*Task data*:
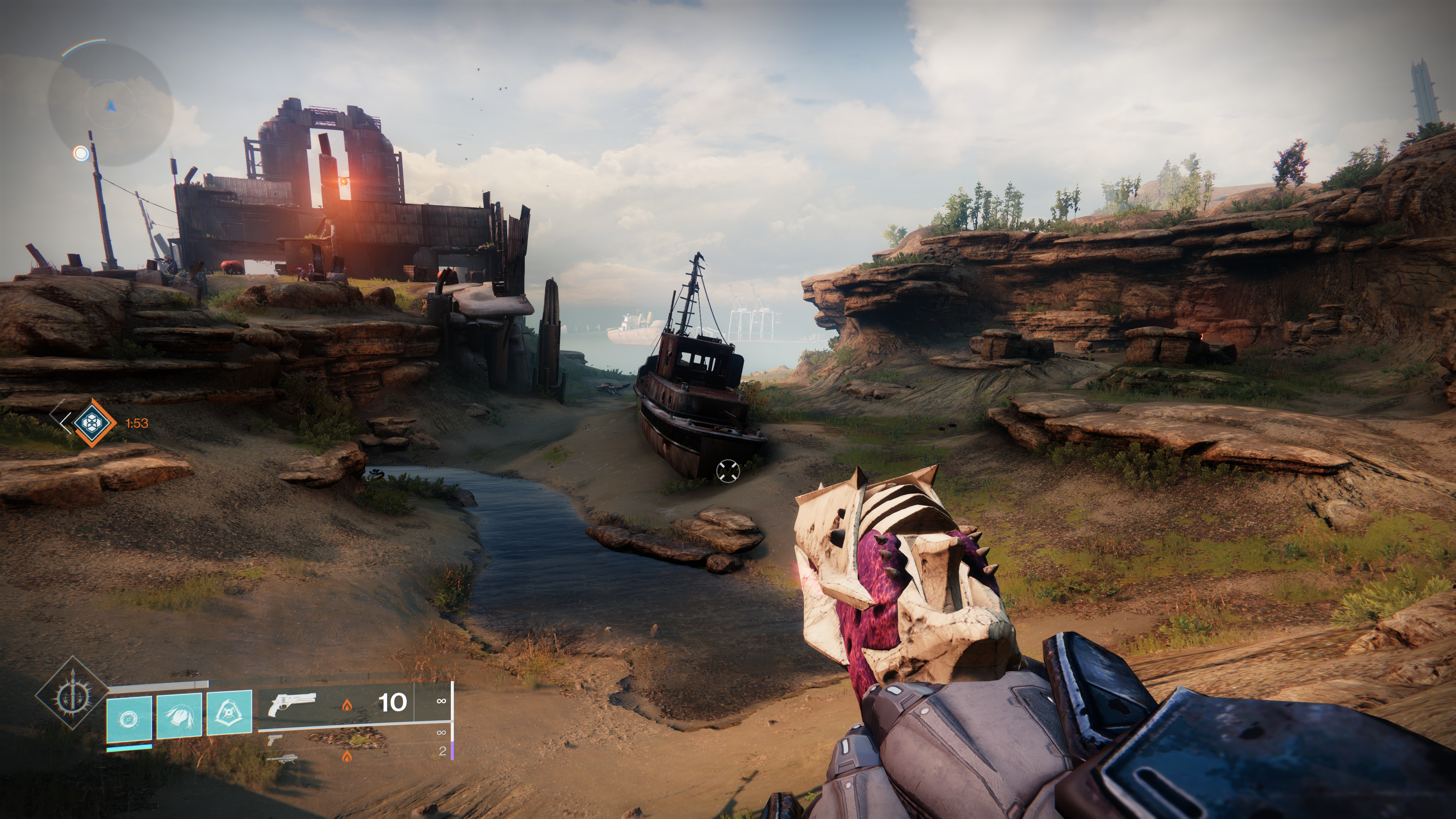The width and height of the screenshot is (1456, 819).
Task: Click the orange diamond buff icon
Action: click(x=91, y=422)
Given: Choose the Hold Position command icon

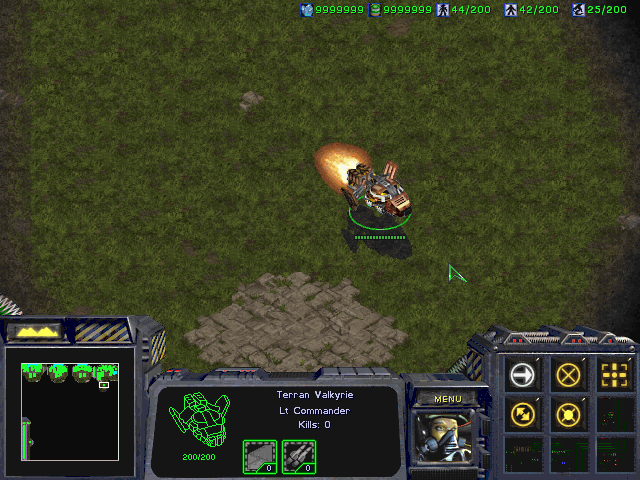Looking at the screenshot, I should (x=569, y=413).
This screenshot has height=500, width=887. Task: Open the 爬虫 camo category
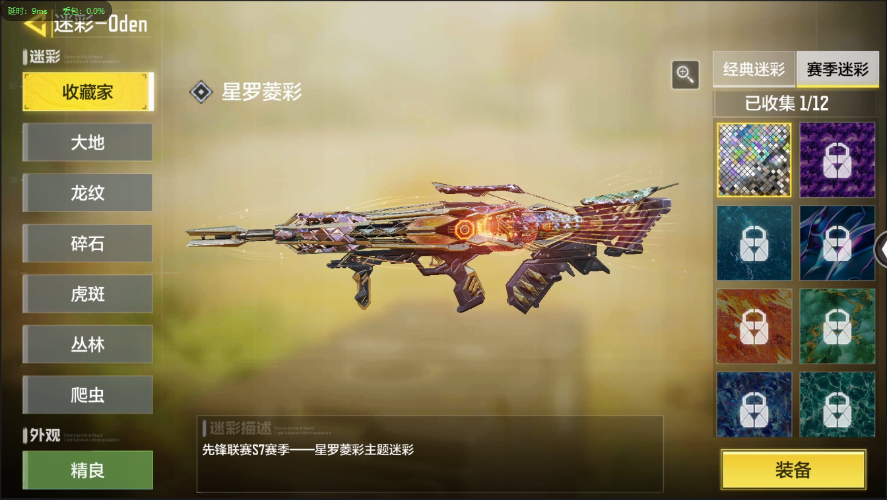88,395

--

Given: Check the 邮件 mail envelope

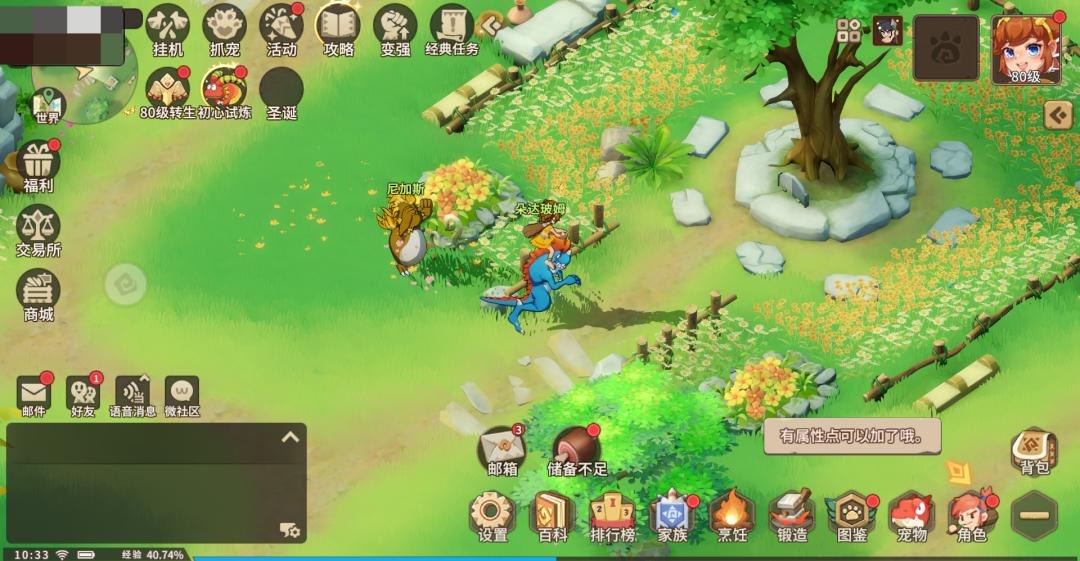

...

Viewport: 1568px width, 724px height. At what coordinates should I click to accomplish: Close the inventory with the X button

*Task goal*:
Find each line in the data above that contains the word "Given", with uppercase and lowercase letters matching, and copy those lines.

*Response*:
Given: Choose the Hold Position command icon
Given: Check the 邮件 mail envelope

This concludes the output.